Would you transcribe exactly the lines from the one containing "How do I perform: Switch" to the last line of the data below, both ends included, but none of the pictures?

* _Given records_:

*****

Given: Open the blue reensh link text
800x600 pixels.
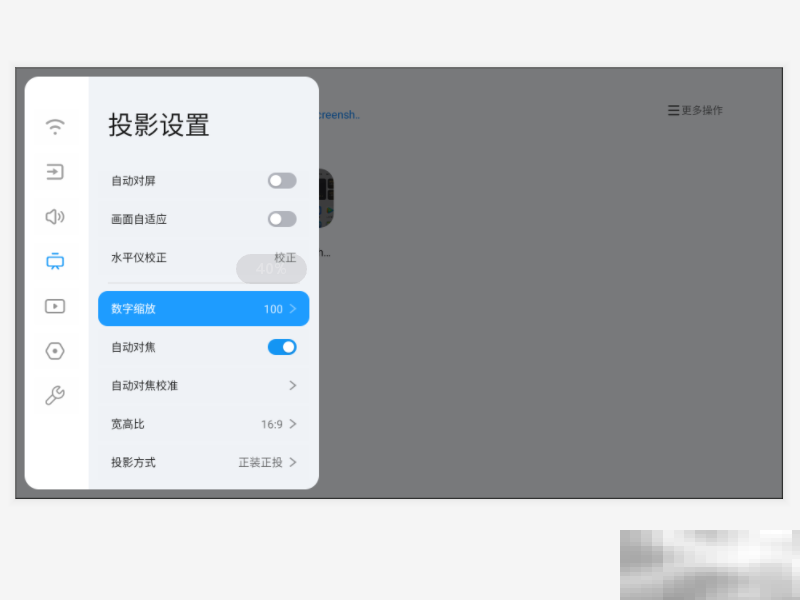Looking at the screenshot, I should (x=337, y=114).
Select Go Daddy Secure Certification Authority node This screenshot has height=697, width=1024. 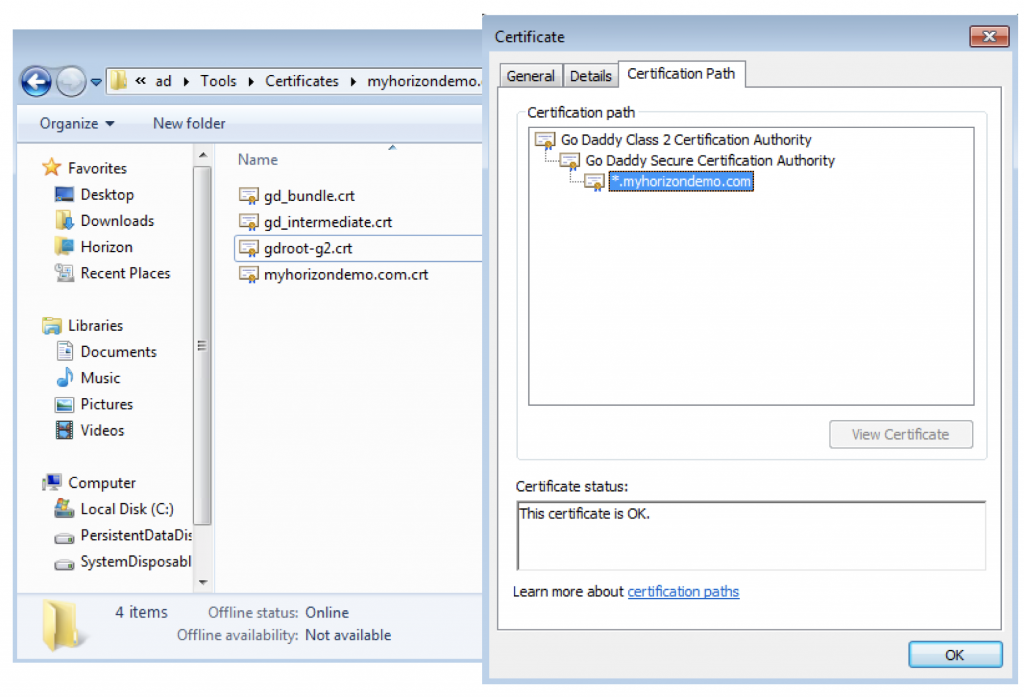pos(709,160)
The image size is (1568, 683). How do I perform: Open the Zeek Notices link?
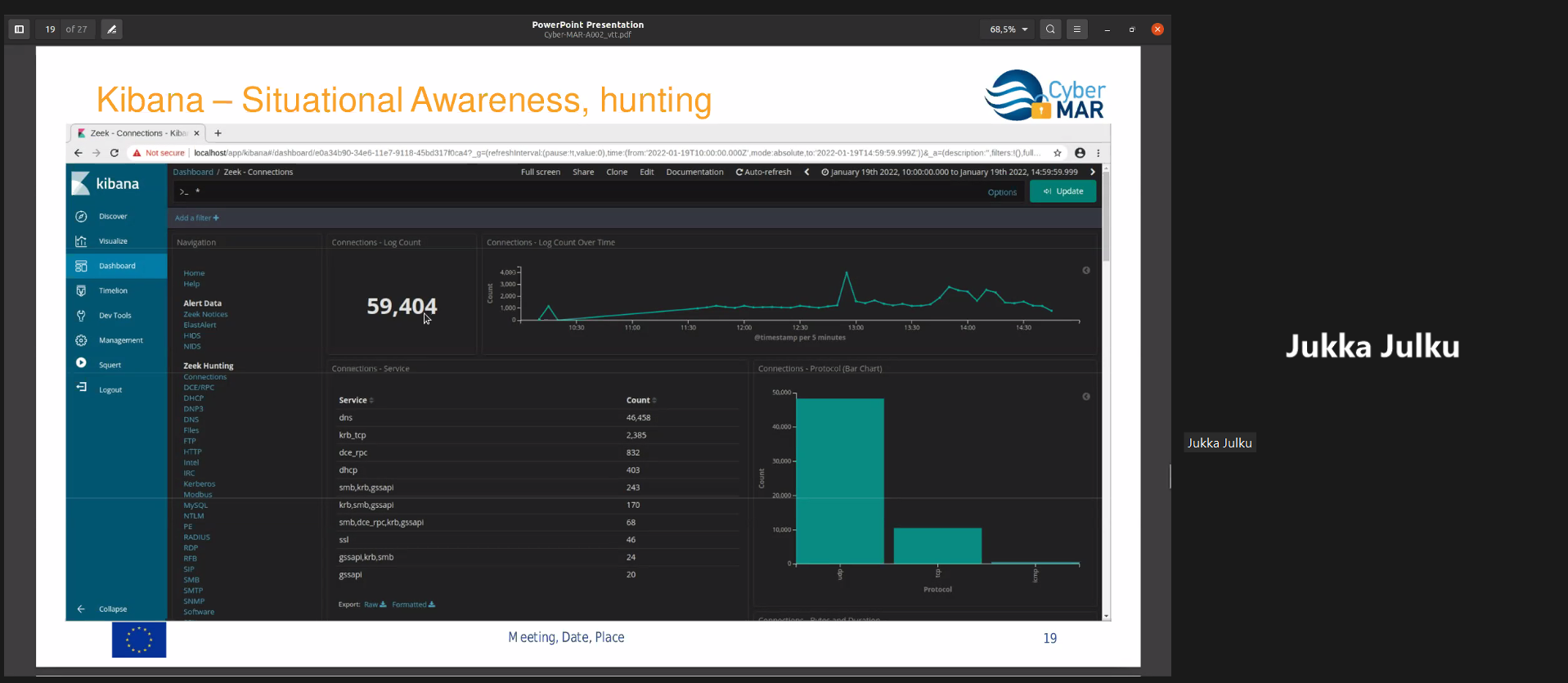point(205,314)
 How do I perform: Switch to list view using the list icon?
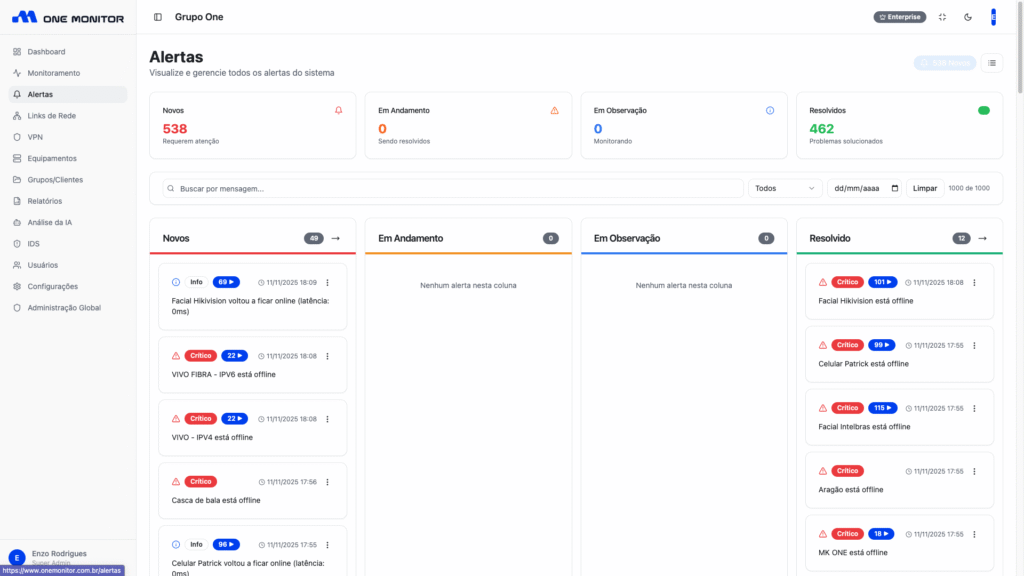click(991, 63)
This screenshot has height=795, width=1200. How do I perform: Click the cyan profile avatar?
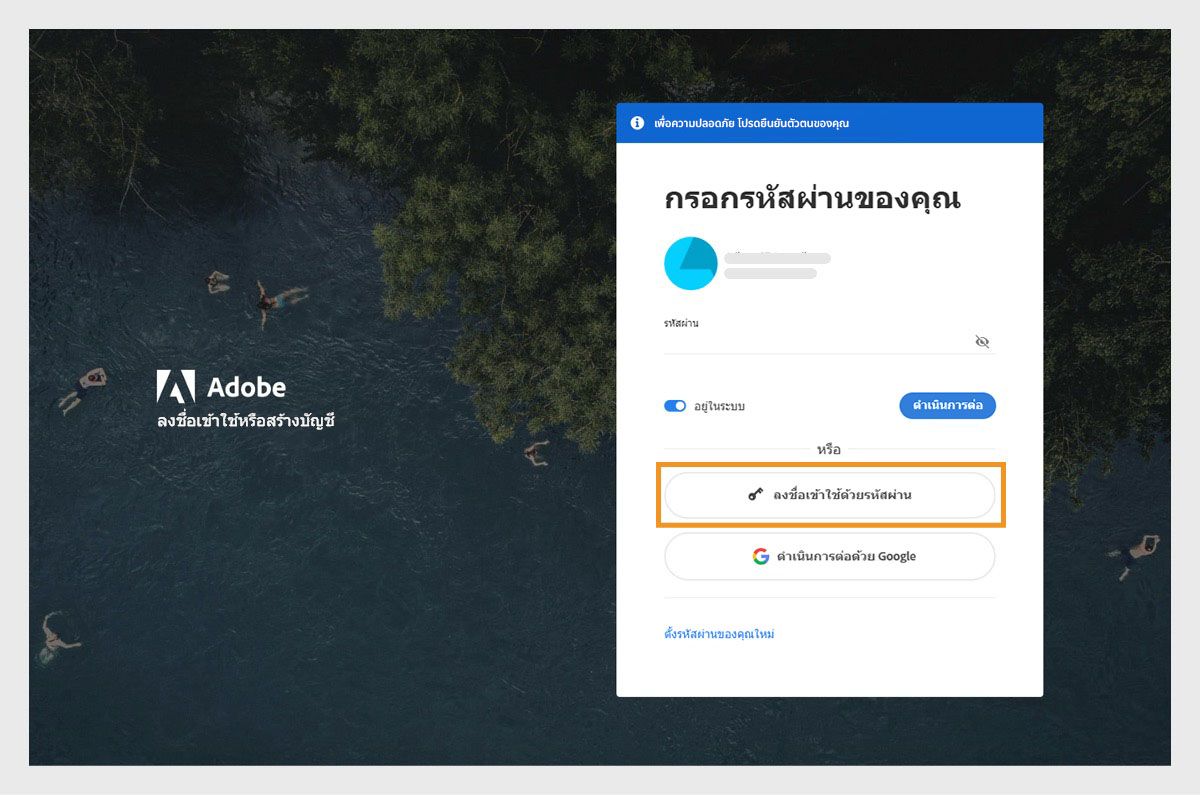click(691, 264)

*****

* _Response to this task_:
 How do I perform: Switch to list view using the list icon?
click(991, 63)
This screenshot has height=795, width=1200. How do I perform: Click the cyan profile avatar?
click(691, 264)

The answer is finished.